There is a cost: Deferred compensation credits and future appreciation must be expensed as vesting occurs. Similarly, deferred shares must be expensed over any vesting period. These shares are better than deferred compensation, because future appreciation carries no corporate expense. Their expense is locked in, based on the market value of the share on the award date.

Tandem stock options. Directors, stockholders, and stock analysts tend to view stock options as a win-win form of pay, because they are the only form of compensation that carries no corporate expense, and they have no value unless the underlying stock appreciates.

They are even more desirable-and justifiable-from a corporate perspective when vesting conditions encourage future employment, loyalty, actual stock ownership, or exercise of existing stock options.

Many directors mistakenly presume that a new stock option plan requires shareholder approval. This is seldom the case for community banks, unless their common stock is listed on the NYSE, the American Exchange, or Nasdaq National or SmallCap Markets.

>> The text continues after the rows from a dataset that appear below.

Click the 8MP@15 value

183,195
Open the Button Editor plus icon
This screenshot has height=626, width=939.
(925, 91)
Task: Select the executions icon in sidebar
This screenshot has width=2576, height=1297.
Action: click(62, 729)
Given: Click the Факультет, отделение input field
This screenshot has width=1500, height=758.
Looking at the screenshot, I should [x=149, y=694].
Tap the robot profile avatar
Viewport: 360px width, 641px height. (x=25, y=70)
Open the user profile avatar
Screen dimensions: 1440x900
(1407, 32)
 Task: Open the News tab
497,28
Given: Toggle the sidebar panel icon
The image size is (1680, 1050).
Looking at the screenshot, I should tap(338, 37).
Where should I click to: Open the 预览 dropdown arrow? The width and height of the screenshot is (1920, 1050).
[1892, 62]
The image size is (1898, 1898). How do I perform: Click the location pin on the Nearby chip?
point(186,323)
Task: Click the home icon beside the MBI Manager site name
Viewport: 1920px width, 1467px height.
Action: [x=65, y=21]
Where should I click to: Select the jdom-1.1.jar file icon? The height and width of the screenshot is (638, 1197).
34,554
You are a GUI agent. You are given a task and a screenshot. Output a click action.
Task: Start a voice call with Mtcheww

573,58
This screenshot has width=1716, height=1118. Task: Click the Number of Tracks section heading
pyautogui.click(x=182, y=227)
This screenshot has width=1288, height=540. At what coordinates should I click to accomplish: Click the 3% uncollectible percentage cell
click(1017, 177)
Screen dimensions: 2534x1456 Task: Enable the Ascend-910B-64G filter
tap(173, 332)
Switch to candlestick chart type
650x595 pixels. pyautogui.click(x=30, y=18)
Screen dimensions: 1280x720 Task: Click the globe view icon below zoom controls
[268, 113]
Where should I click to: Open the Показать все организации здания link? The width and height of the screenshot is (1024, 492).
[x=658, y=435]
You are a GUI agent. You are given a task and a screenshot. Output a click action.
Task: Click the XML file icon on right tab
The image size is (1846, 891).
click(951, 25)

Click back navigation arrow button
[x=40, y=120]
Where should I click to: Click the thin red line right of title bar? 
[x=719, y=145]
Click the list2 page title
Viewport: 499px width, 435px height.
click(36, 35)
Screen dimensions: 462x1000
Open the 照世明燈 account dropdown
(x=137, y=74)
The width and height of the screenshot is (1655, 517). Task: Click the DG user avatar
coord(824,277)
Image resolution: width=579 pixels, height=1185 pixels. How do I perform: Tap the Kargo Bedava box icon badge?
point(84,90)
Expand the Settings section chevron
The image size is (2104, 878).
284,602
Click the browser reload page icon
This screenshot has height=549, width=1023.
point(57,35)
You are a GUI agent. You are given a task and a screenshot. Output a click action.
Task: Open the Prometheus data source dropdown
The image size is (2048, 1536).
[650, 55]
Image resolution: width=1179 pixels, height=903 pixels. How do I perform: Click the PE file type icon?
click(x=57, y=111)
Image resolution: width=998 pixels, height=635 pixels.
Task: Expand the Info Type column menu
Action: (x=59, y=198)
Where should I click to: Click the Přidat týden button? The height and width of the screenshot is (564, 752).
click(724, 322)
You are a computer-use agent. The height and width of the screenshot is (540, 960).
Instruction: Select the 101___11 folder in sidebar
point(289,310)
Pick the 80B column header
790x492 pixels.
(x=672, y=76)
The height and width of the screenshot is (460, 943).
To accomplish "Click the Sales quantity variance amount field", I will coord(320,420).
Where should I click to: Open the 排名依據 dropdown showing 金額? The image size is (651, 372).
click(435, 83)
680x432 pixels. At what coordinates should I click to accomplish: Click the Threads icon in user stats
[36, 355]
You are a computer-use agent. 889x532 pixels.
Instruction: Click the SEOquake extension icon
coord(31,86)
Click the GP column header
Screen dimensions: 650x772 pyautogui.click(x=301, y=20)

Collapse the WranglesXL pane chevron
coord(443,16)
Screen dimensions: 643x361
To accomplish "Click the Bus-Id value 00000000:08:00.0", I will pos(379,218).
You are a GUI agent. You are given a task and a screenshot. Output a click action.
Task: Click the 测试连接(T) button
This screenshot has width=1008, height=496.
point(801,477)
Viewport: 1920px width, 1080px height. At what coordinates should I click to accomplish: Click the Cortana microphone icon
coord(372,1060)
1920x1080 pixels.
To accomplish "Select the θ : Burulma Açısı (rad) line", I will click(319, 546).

At yearend there will be no shortage of reasons for inaction on executive pay. Depressed stock prices and fear of stockholders will harden many directors. It will be easy for them to imagine being vilified for new awards. It will be just as easy to tell executives that market conditions make it impossible to justify incentive awards (even when otherwise merited).

"Wait until next year" will be the word from many boards. Few executives will have the nerve to mention-much less push-the matter of their own pay.

This path of least resistance carries a potentially huge risk for banks. They stand to lose their best executives to the so-called offer that can't be refused.

Boards should not be surprised to encounter aggressive employment tactics. Stiffening competition, narrowing margins, excess capital, and stockholder pressures will encourage other banks to pirate your best executives. That strategy is faster, cheaper, and more likely to succeed than branch expansion or new products.

Responsible directors will recognize that their most important function centers on retaining and attracting a management team that runs a safe, sound, and profitable bank. Those who now pick up the executive pay sword will be the survivors of tomorrow. Those who do not will rue the day they let talent escape.